A recently discovered exploit in the All-in-One SEO pack makes it possible for malicious users to take control of a website that uses the utility. Word Fence mentions that up to two million users may be affected by the exploit . The exploit uses a cross-site scripting vulnerability to gain access to the website’s back end. WordPress sites usually store their content directly on the server, and the exploit allows malicious actors to get direct access to all the data stored on the content management system.
How The Vulnerability Works
A cross-site scripting exploit (also known as an XSS exploit) relies on input forms within a field. As OWASP describes, an XSS exploit is used to upload malicious scripts onto otherwise safe and trusted websites. Usually, input fields that aren’t adequately sanitized can be used to upload the text to the back end of the site. This text 9which is a complete script) is then stored in the SEO Title or SEO Description field. When a user loads the page, the browser executes the script, unaware of its malicious nature, leading to the user’s system becoming compromised.
The vulnerability has been flagged as a medium-level threat since it still requires the malicious user to login to the site with contributor credentials. Reports have noted that the exploit primarily affects the SEO title and SEO description areas of the page. The news reports also highlight that all versions of All-in-One SEO (up to version 3.6.1.) are vulnerable to the exploit.
Discovery of the Vulnerability
Researchers discovered the exploit on July 10th, 2020, and notified the company of the issue with their plugin. The vulnerability was isolated, and a patch was released a mere five days later. The changelog for All-in-One SEO notes that they included sanitization for their input field for a more stable and secure environment. This fix was a direct response to this particular exploit.
Should I be Worried?
While the exploit itself is dangerous, users who don’t have contributors turned on for their blogs shouldn’t encounter an issue. Even so, you are encouraged to update your All-in-One SEO to version 3.6.2 as soon as possible. The need for user credentials to cause havoc within a user’s website is still a major stumbling block. For some malicious users, gaining these credentials usually requires social engineering of contributors on the site. If the site is a single-user site or a personal blog, then as long as no one gets your login credentials from you, you should remain unbothered.

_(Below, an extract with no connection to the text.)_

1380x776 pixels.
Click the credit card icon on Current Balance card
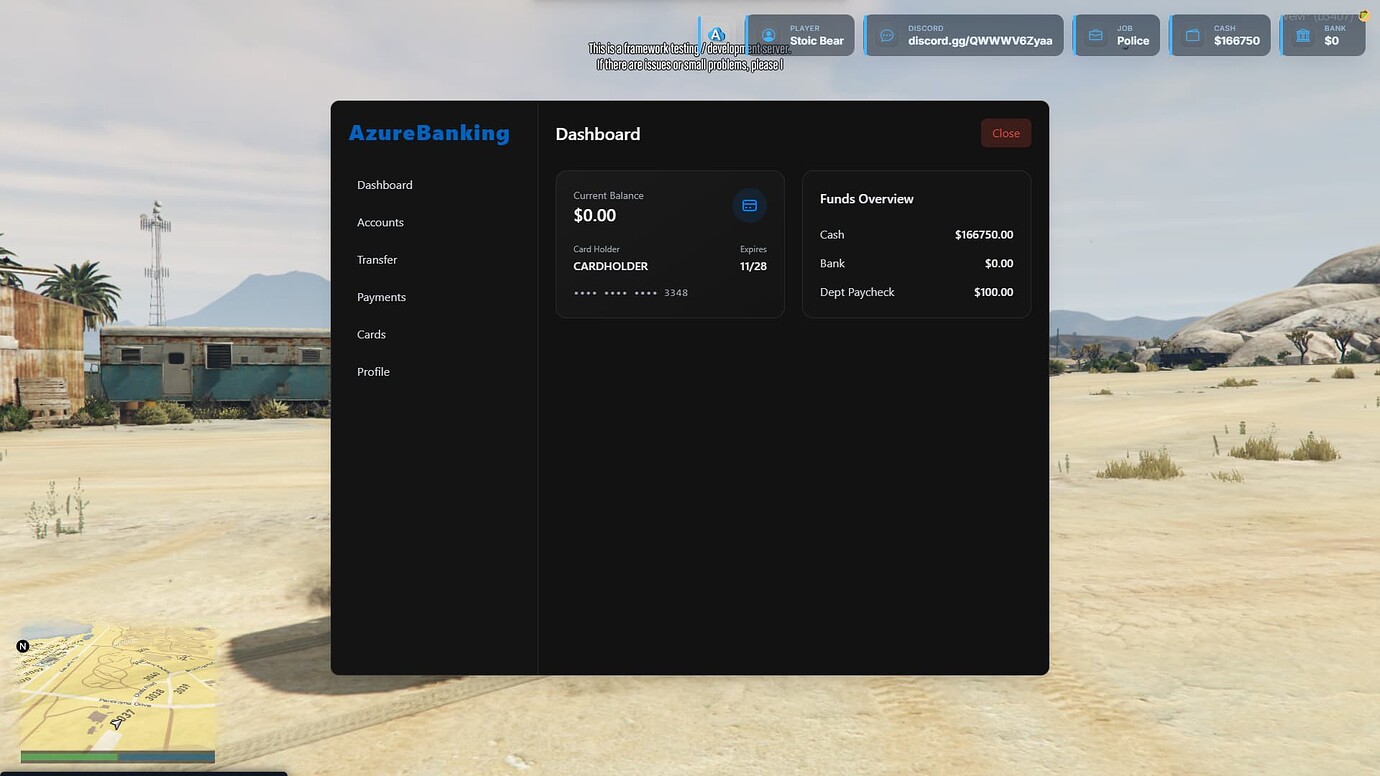click(749, 205)
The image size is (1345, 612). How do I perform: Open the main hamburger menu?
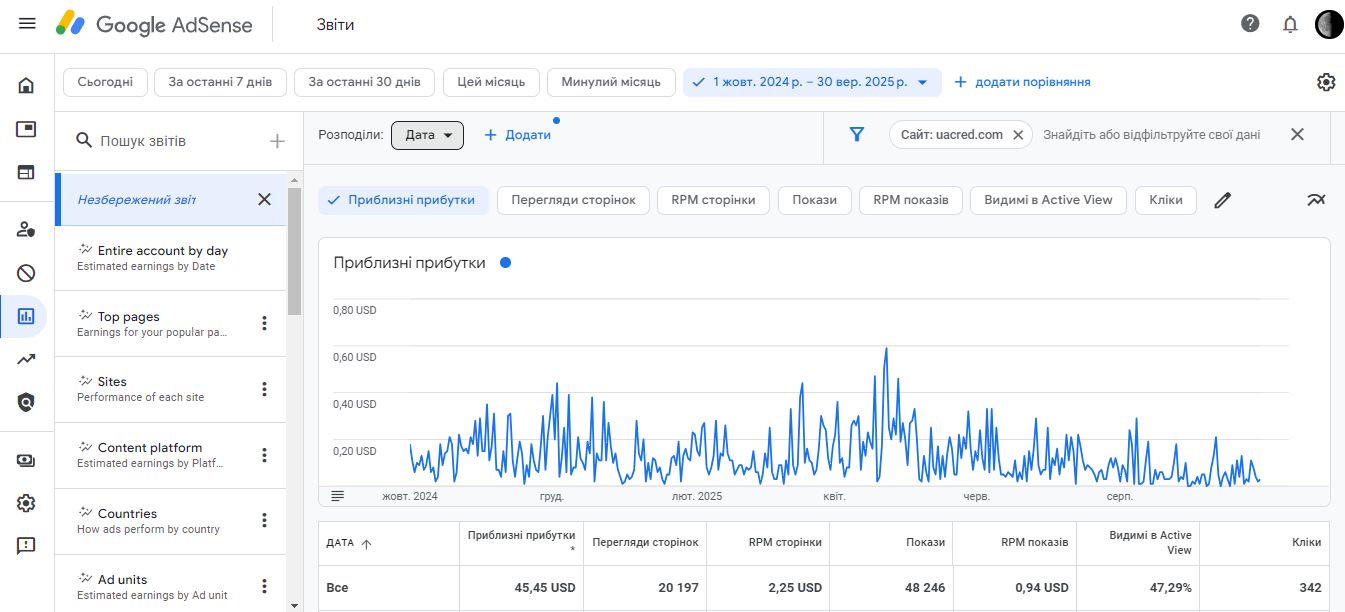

What Does This Mean for My SEO?
If you use All-in-One SEO for better visibility and have many contributors, you should update immediately. The exploit is not going away, and avoiding the update will simply push back the problem until a breach occurs. Alternatively, you could look at other suppliers such as Yeah! Local and take advantage of their SEO services. SEO is an integral part of getting visitors to your website, and being scared about someone getting access to it and infecting visitors is a serious concern. The company’s response time was impressive, but unless you update your plugin, it may be all for nothing.